爪水虫塗り薬のルナコック(処方薬)

爪水虫を発症した場合、医療機関での主な治療方法は飲み薬か塗り薬のどちらかとなります。2014年に日本初の爪水虫の塗り薬としてクレナフィンが登場し、2016年には2番目の塗り薬としてルコナックが発売されました。今回はルコナックについて、どのような特徴があるのかをご紹介します。

【爪水虫外用薬】ルコナックとは?

・特徴

出典:http://luconac.com/material/index.html

今まで、医療機関で爪水虫治療を行おうとした場合は飲み薬が主流でした。しかし、飲み薬には副作用も強くまた薬の飲み合わせなどによる制限があるため、安心安全な治療を行うことができない患者がいるという現状があります。

そこで登場したのが、日本国内で初めて塗り薬の爪水虫治療薬「クレナフィン」です。2014年に発売開始し、爪水虫患者の治療の選択肢を増やしました。

そして2016年に日本で2番目の爪水虫の外用薬として発売したのが「ルコナック」です。

・成分

出典:http://luconac.com/characteristic/index.html

ルコナックはルリコナゾールを有効成分とする爪水虫専用の外用薬です。

ルリコナゾールは、イミダゾール系抗真菌薬です。爪白癬の原因菌である皮膚糸状菌(白癬菌)に強力な効果を示すことが確認されています。

・発売開始時期

ルコナックは、2016年4月に日本で2番目の外用爪白癬治療薬として、佐藤製薬株式会社と株式会社ポーラファルマから発売されました。

・薬価

ルコナックの薬価は、1本3.5gあたり3492.3円(1gあたり997.8円)です。2017年9月現在、ジェネリック(後発医薬品)は販売されていません。

・治癒率

ルコナックを1年間使用した人の完全治癒率は14.9%というデータが出ています。

もう一つの爪水虫外用薬であるクレナフィンをの場合、1年間毎日使用した時の完全治癒率は17.8%なので、ルコナックの方が治癒率が低いと言えるでしょう。

ルコナック使用上の注意点とは?

・副作用

出典:http://luconac.com/efficacy/index.html

ルコナックの副作用には、皮膚乾燥(5.4%)、接触皮膚炎(4.1%)、爪囲炎(3.3%)、湿疹(2.5%)などがあるとされています。飲み薬のような全身性の副作用や、薬物相互作用の心配はないため、安全性が高いと言えるでしょう。

・妊娠中、授乳中の場合

妊娠中、授乳中の使用に関する安全性は確立していません。動物実験では、乳汁中へ薬物が移行することが報告されています。そのため、治療上の有益性がリスクを上回ると判断された場合のみ使用されることが望ましいとされています。

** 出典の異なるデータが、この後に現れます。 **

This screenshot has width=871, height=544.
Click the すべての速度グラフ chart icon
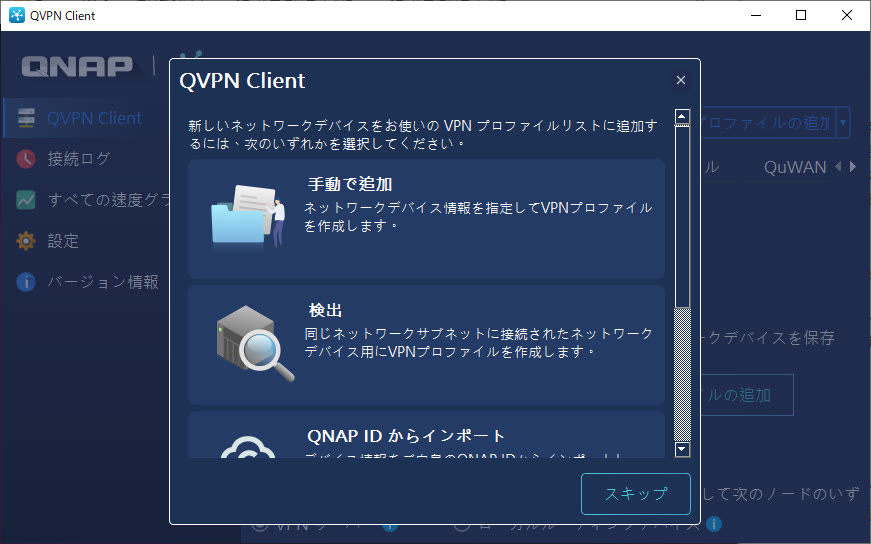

ルコナックは医師の処方が必要な薬です。医師に安全性についてしっかりと確認した上で使用するようにしてください。

 

ルコナックの使用方法とは?

出典:http://medinfo-sato.com/patient/pdf/34_luconac_underlay.pdf

・ルコナックの使用手順

ルコナックは1日1回、患部に塗布することで効果を発揮する塗り薬です。使用手順は以下の通りです。

  1. キャップを外して容器を上向きにし、先端部分を5~6回押して空気を抜きます。
  2. 容器を下向きにして、軽く押すと薬液が出てきます。先端を押している間、薬液が出続けるため、出し過ぎには注意しましょう。
  3. 爪全体に薬液が行き渡るように塗り広げ、爪と指の間にも1回押して薬液を出します。

・ルコナック使用上のポイントと注意点

ルコナックを使用する際は、患部を清潔にし必要に応じてやすりや爪切りなどで爪の手入れをしてから塗布すると効果的です。

また、爪の周りの皮膚に薬液がついた場合は必ず拭き取って下さい。薬を塗った爪は、衣服や靴下、寝具に触れる前によく乾かしましょう。

まとめ

爪水虫の外用薬であるルコナックについてご説明しました。

ルコナックは2014年に販売されたクレナフィンに次ぐ、医療機関で処方される爪水虫外用薬です。クレナフィンに比べると、薬価が安いというメリットはありますが、一方で治癒率は劣るというデメリットもあります。

爪水虫治療にどのような治療薬を選択するかは、医師と相談の上よく検討してみてくださいね。